The closest we have is indeed the Property method free(), but that's not
quite right. It's really only for use by qdev_free().
> should I be calling qdev_free() on the dev?
No, because then the whole device is gone, not just the property :)
> I don't quite understand
> the distinction between the info list of properties and the device
> itself, nor specifically what we need to remove in the drive_del()
> operation versus the device_del() portion.

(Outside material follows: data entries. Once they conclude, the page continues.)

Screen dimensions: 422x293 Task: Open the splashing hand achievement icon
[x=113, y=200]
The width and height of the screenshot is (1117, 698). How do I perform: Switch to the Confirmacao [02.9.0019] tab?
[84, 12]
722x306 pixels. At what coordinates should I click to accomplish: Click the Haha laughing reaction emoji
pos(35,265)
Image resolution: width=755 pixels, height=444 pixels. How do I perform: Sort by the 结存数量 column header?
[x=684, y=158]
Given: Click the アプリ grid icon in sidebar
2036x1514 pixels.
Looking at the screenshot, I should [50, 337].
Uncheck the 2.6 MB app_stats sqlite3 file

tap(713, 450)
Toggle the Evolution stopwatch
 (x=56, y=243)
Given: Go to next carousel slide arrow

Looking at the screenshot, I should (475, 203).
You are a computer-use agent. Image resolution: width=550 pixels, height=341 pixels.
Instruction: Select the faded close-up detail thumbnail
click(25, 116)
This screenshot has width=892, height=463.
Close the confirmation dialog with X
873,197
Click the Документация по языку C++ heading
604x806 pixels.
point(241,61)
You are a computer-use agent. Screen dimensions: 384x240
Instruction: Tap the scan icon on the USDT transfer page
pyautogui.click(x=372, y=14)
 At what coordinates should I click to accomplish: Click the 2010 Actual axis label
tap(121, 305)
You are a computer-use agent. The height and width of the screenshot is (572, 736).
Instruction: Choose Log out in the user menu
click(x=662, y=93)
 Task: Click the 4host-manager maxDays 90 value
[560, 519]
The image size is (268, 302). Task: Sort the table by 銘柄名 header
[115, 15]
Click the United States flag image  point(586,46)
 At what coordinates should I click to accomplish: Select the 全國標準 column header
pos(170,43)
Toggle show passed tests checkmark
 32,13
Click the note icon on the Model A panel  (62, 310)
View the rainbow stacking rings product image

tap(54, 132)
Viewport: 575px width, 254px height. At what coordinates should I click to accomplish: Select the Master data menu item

device_del / qdev_free() destroy a qdev, such as a "virtio-blk-pci"
device (C type VirtIOPCIProxy).
drive_del destroys something else, namely the block device host part
(BlockDriverState + DeviceInfo). Obviously, it needs to zap all
pointers to the host part along with it. Specifically, it needs to zap
the device's pointer to it.
Example: if a "virtio-blk-pci" device is using drive "foo", then
"drive_del foo" needs to zap its member block.bs.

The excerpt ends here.